• **RECORDS PROVIDED**:
• • • • •

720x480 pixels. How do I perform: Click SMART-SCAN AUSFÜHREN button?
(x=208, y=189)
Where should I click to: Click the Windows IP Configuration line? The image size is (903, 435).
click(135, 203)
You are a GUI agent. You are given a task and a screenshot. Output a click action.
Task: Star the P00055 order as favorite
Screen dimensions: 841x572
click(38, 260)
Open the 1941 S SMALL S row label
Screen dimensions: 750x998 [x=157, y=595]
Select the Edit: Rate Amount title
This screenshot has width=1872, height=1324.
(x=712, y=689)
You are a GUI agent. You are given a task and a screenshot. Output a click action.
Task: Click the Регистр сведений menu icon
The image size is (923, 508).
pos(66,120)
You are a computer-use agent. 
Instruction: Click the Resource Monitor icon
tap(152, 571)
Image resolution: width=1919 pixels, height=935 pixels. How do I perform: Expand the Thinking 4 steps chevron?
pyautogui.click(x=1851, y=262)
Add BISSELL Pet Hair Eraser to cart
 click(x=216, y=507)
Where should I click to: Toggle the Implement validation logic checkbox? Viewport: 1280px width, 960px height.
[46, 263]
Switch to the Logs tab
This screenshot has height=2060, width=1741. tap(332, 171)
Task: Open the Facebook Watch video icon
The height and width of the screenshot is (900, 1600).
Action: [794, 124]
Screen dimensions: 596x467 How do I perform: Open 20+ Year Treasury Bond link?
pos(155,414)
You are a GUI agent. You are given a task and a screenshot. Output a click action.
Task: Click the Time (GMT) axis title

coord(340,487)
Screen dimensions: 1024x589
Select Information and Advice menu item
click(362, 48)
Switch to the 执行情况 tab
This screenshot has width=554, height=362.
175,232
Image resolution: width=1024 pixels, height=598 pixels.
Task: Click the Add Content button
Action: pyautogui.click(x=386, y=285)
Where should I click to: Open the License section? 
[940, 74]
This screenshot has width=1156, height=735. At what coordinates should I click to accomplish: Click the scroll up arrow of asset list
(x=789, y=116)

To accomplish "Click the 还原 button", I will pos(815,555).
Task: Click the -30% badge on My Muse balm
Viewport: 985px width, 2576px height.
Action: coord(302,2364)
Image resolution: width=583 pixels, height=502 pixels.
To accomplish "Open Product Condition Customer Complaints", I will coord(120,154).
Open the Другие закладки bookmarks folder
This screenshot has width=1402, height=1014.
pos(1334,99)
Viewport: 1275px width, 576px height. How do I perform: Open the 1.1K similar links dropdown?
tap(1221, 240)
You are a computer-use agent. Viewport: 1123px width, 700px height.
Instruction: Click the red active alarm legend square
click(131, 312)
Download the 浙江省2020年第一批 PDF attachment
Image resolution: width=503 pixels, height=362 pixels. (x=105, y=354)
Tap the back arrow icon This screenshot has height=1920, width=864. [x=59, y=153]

• • • • •

• **TASK DIRECTIONS**:
From the entries above, extract each line containing "computer".

• **OUTPUT FOR THIS TASK**:
You are a computer-use agent. 
You are a computer-use agent. Viewport: 1123px width, 700px height.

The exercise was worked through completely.